Asked whether he, Tim Duncan and Manu Ginobili would return next season, Greg Popovich said, “We’ll probably come back. Paycheck is pretty good.” When that was met with laughter, Popovich said, “You think I’m lying?”
The players were much less revealing – perhaps because neither Duncan ($10,361,446 salary this season) nor Ginobili ($7 million) is as financially tied to the Spurs.
Word is he contemplated retirement after last season’s championship with more seriousness than any of us on the outside realized, but Pop didn’t just agree to keep coaching. He consented to sign that long-term deal which, according to industry insiders, pays in the $11 million range annually.
Popovich, who’s also the Spurs’ president, was believed to be making an NBA-high $8 million per season before signing a contract extension last summer. If Popovich is paid $11 million now, Tony Parker is the only player on San Antonio’s roster making more (though Kawhi Leonard will soon follow).
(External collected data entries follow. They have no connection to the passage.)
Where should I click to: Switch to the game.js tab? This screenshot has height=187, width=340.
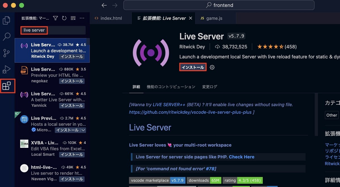click(215, 18)
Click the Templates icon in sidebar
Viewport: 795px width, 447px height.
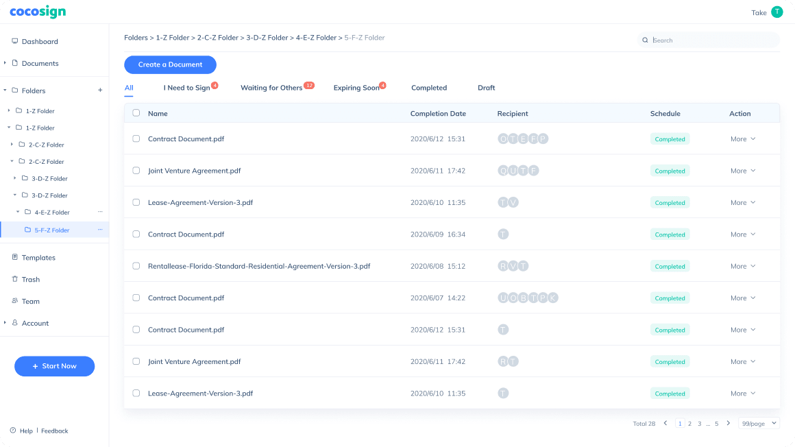coord(14,257)
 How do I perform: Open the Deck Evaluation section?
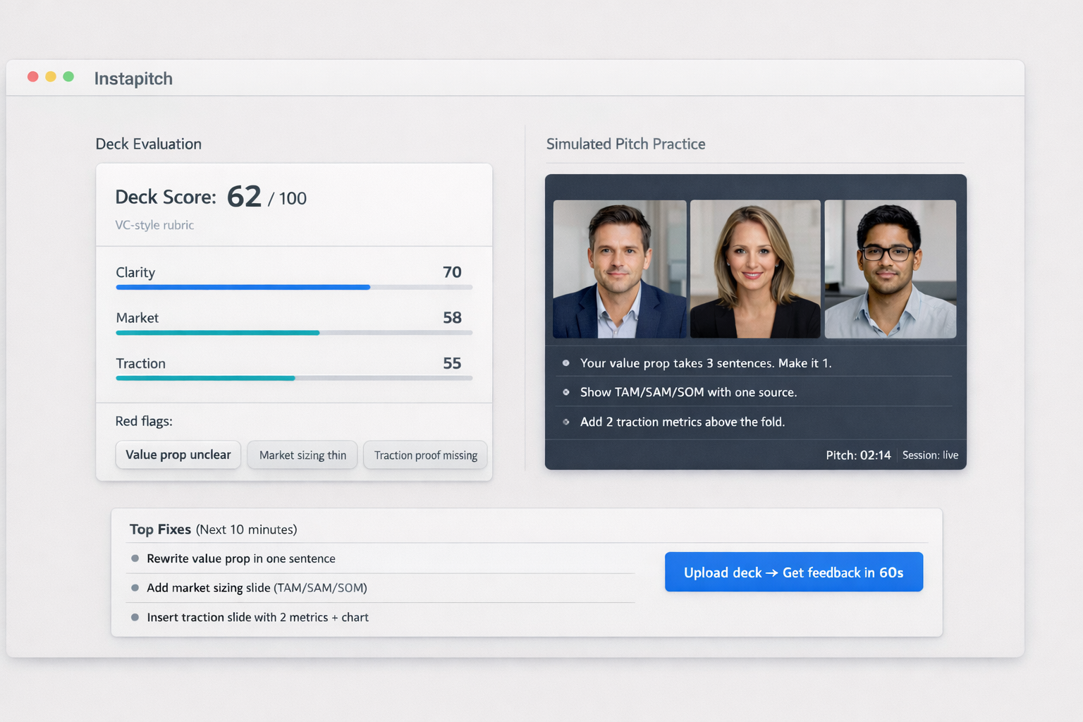[x=148, y=144]
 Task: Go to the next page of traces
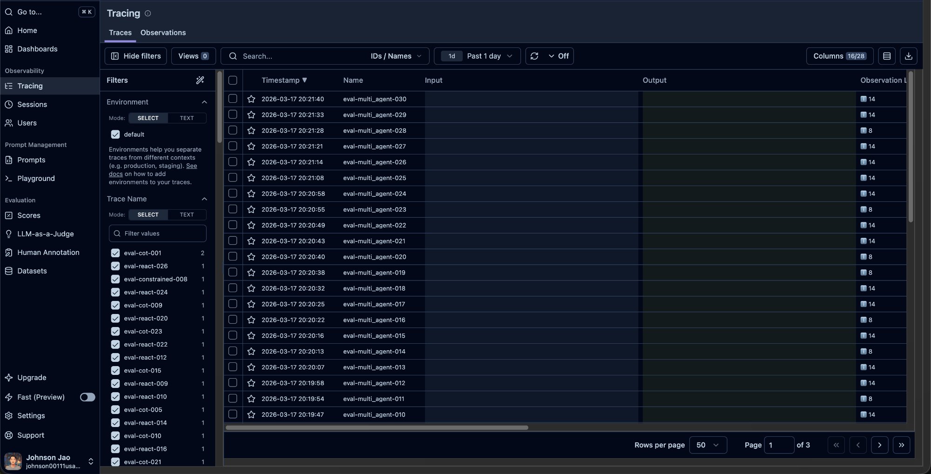coord(879,445)
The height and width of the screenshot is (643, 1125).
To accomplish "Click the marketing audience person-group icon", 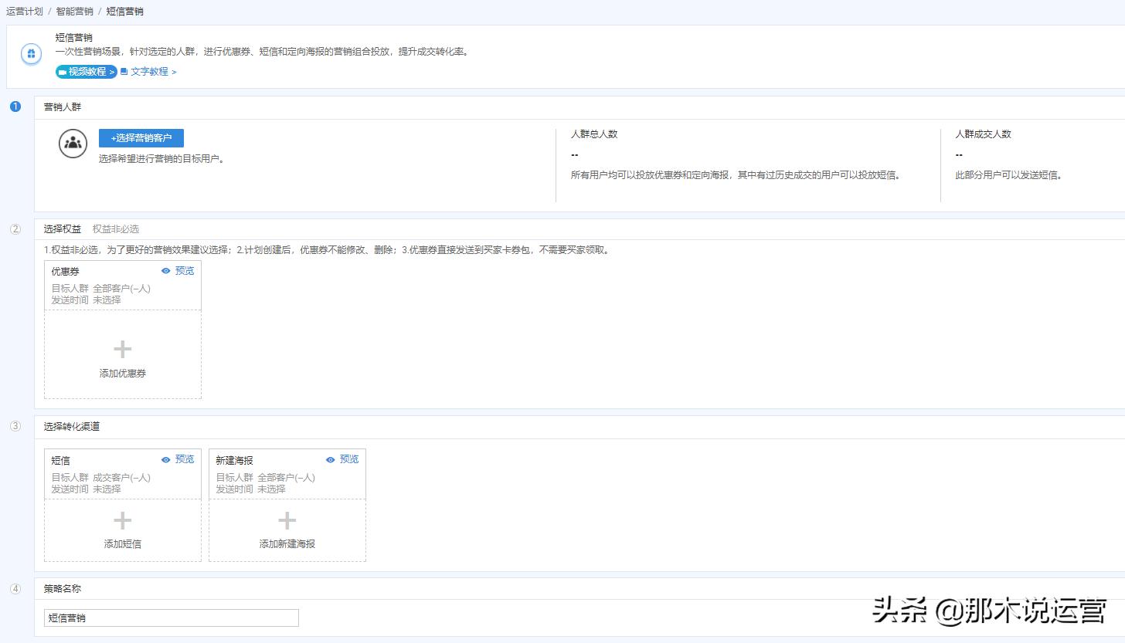I will (73, 144).
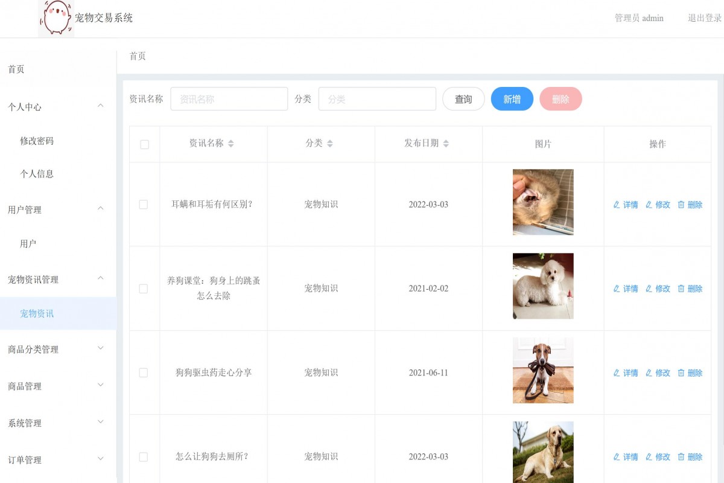
Task: Select 用户 under 用户管理
Action: tap(29, 243)
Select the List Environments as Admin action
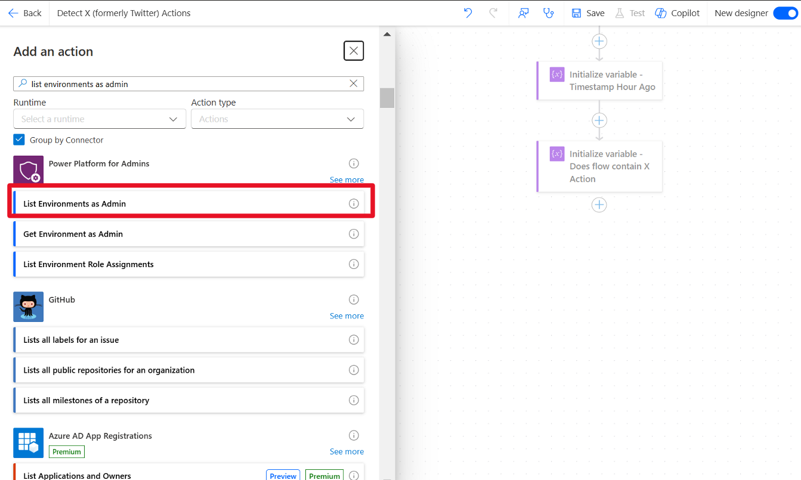The image size is (801, 480). [x=179, y=203]
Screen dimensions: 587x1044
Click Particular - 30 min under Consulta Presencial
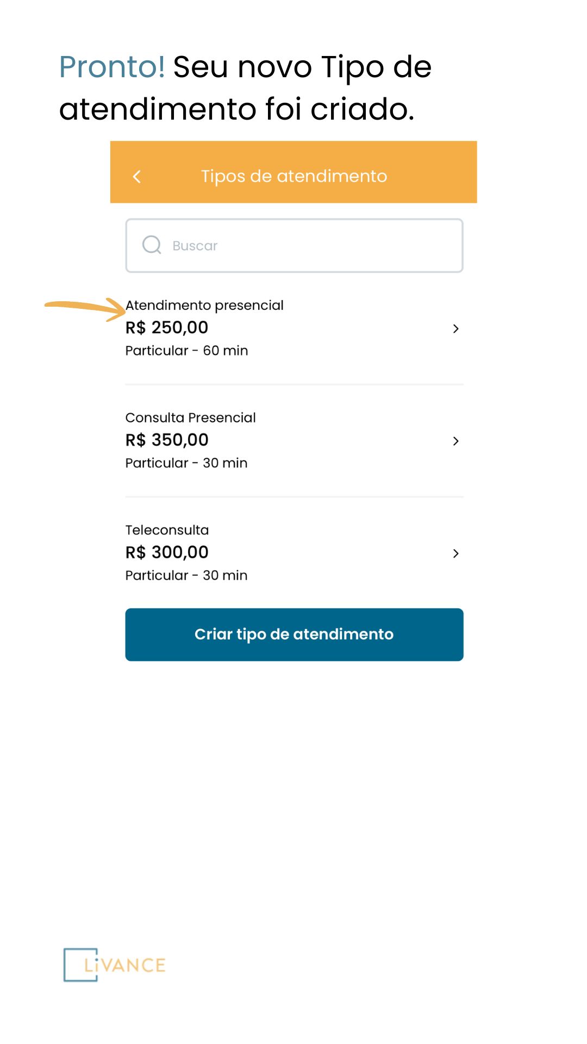pyautogui.click(x=186, y=463)
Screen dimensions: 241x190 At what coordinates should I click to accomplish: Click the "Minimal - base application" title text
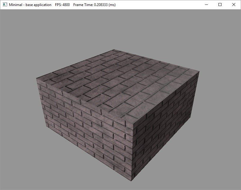coord(30,5)
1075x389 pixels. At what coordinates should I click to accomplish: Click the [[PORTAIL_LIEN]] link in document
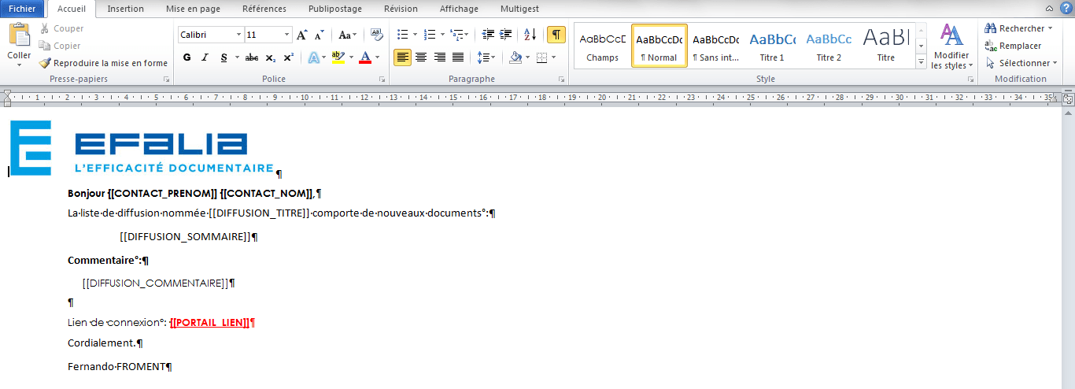(210, 323)
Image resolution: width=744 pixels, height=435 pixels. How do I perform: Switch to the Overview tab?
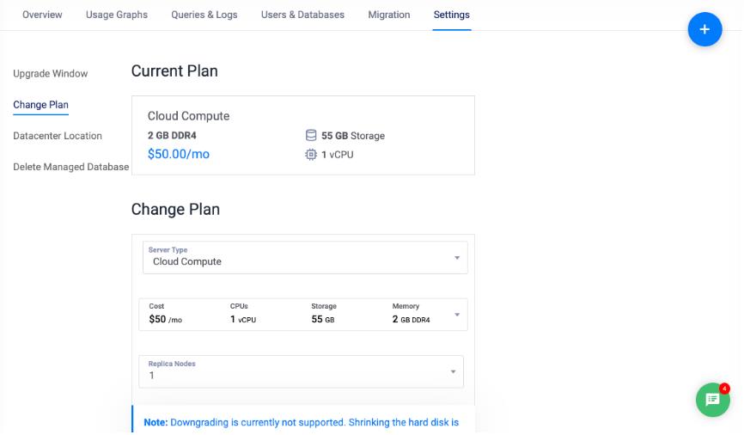[42, 15]
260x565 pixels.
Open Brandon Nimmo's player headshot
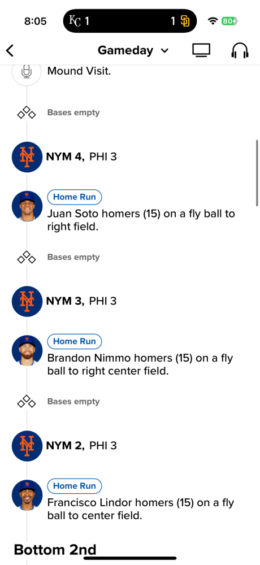coord(27,351)
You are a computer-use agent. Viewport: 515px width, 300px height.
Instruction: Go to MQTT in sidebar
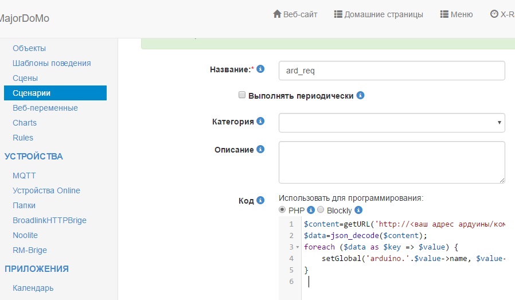tap(24, 176)
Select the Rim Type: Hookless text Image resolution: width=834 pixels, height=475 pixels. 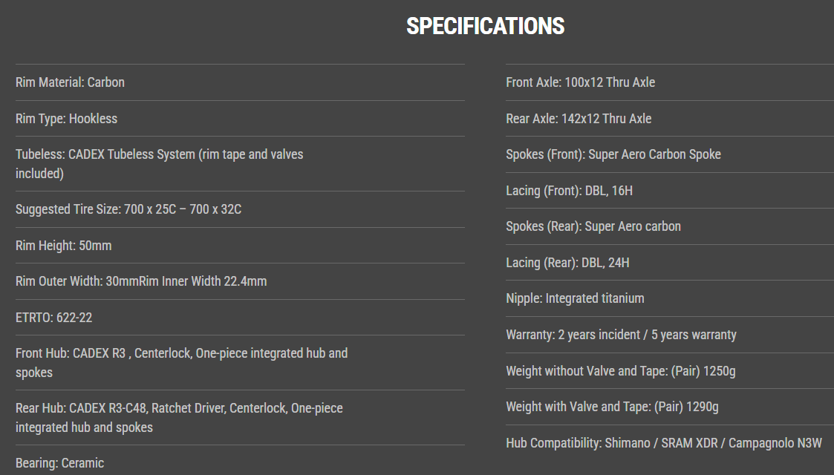pos(67,119)
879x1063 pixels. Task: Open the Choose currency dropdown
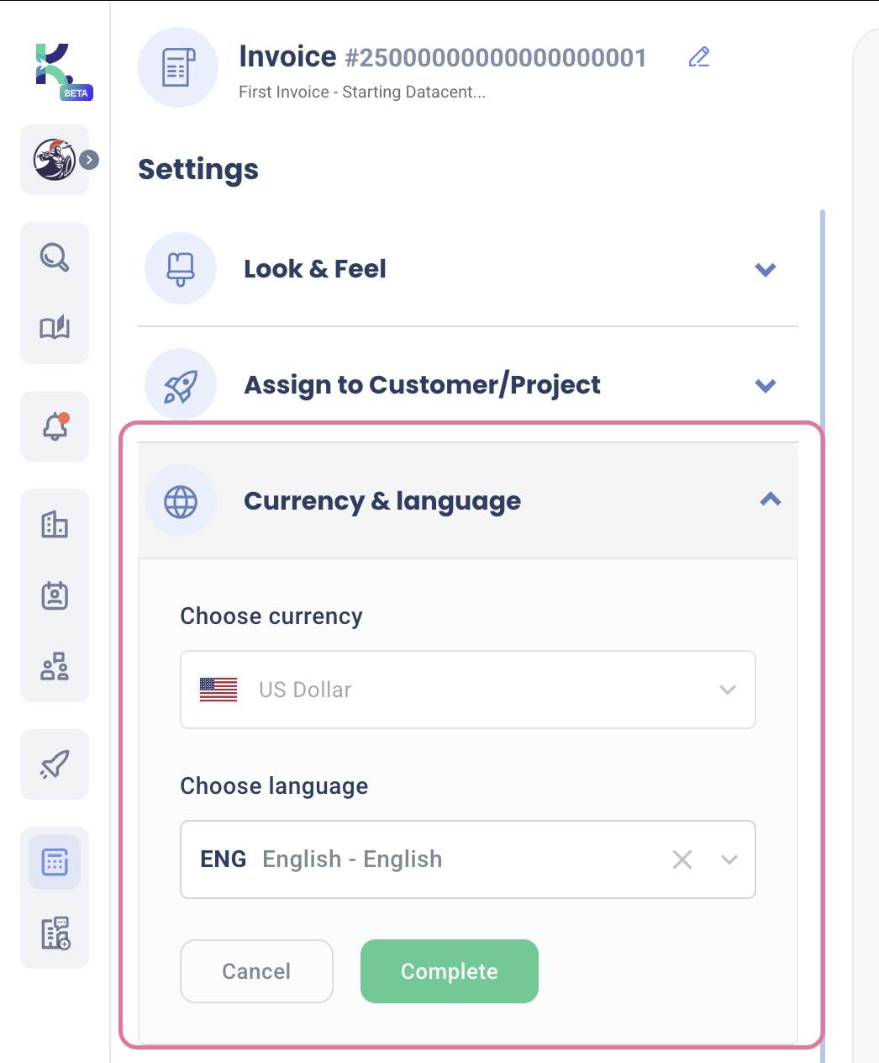point(727,690)
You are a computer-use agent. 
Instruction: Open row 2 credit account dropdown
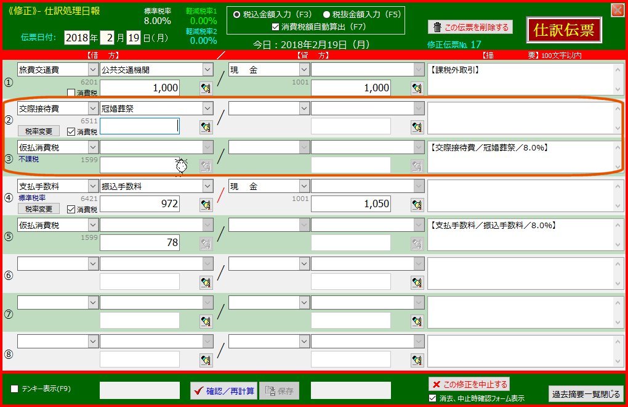[304, 109]
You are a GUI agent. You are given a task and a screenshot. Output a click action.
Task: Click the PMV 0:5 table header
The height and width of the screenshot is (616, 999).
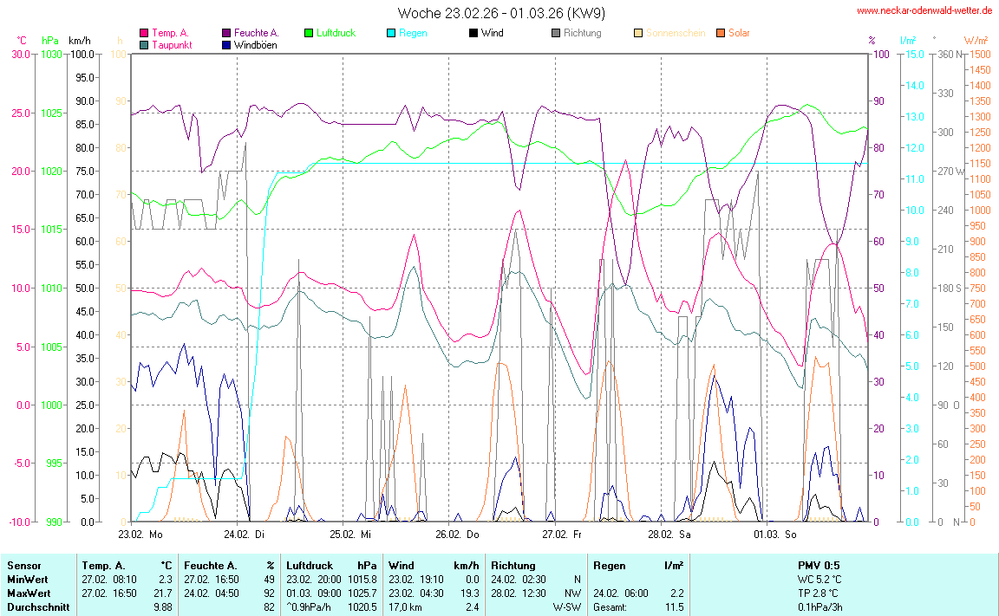818,565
That’s just so far ahead of the field for coaches’ salaries, though Popovich certainly deserves it. He has helped mold the Spurs into an annual contender, developing role players and lengthening the careers of his stars by resting them.
Will Popovich’s high salary lead to raises across the league? Maybe.
I think there’s an NBA-coaching salary bubble right now. With revenue pouring in but the luxury tax more punitive than ever, teams both have a lot of money to spend but are limited in their willingness to spend it on players. So, a lot of that cash is finding its way to coaches and other support staff.
As the salary cap skyrockets in coming seasons, it will be easier to invest heavily in players without exceeding the luxury tax. Then, coaches’ salaries could stagnate or even decline.
For now, though, Popovich is raking it in.